What happens when Outsider Art comes inside the market?

Saturday, October 19 | 11:30 AM

Photo: Cha Gonzalez, Outsidr Art Fair Paris 2019

Photo: Cha Gonzalez, Outsidr Art Fair Paris 2019

Information

Saturday, October 19
11:30 AM
Hotel Drouot
9, rue de Drouot
rsvp: info@outsiderartfair.com

As the focus of institutions, galleries and collectors turns more towards self-taught artists, works of Art Brut and Outsider Art are attracting high sums of money at auction and private sales around the world. A new level of player from many different fields are paying attention. But is this a problem for art that has long eluded the artistic canon and the categorization demanded by the art market? Our panel of experts from different areas of the field—a collector, a gallerist and an auction specialist—will outline their views of what “Outsider Art" really means, when it is at its best, and discuss the implications of its growing acceptance by the “in-crowd."

Panelists
Bruno Decharme, Collector, founder of collection abcd 
After studying philosophy and art history, Bruno Decharme became a movie director. In the middle of the 1970s, his encounter with Jean Dubuffet’s collection of art brut was a revelation. Since then, he’s been sharing his life between cinema and his collection of more than 5,000 works. In 1999, he made it available to the public and established the collection abcd, a research center whose projects include publications, seminars, documentaries and exhibitions.

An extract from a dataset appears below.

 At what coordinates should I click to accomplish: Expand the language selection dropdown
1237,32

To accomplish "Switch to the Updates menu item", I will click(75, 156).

Xavier Dominique, Auction specialist, Ader Auction House 
Xavier Dominique joined the Ader Auction House in 2009 and his head of the 20th Century Arts department (modern, contemporary, and decorative art), and was named a partner in 2016. He received his auctioneer degree in 2012 and holds two master’s degrees in law and taxation of the art market, and art history. 

Jean-Pierre Ritsch-Fisch, gallerist, Galerie J.P. Ritsch-Fisch
After establishing his career as a collector at the beginning of the 1970s with the Narrative Figuration movement, JP Ritsch-Fisch opened a gallery specializing in art brut and Outsider Art in 1966. In 1989, he discovered the works of Michel Nedjar featured in the Daniel Corder donation at the Musée national d’art moderne, and decided to meet him and to start collecting art brut. His was the very first French gallery entirely dedicated to art brut, and JP Ritsch-Fisch was rewarded as a pioneer collector and dealer of art brut, and presented with the title of Chevalier de l’Ordre des Arts et des Lettres. 

 

 

 

 

Moderator
Melanie Gerlis
: Before entering the art world, Melanie Gerlis worked for ten years at Finsbury, a strategic communications and investor relations firm, advising investment banks, hedge funds and other financial services clients. She became the weekly art market columnist for the Financial Times in 2016 and also contributes regular articles for the paper. She was previously Art Market Editor for The Art Newspaper, reporting on auctions, art fairs and market news globally since 2007. Melanie has a BA in English Literature from Cambridge University and an MA in Art Business from Sotheby’s Institute of Art, London. She is a trustee of The Art Academy and Art360 and a member of the governing body for Sotheby’s Institute of Art. Her book, Art as an Investment? A Survey of Comparative Assets, was published by Lund Humphries in 2014.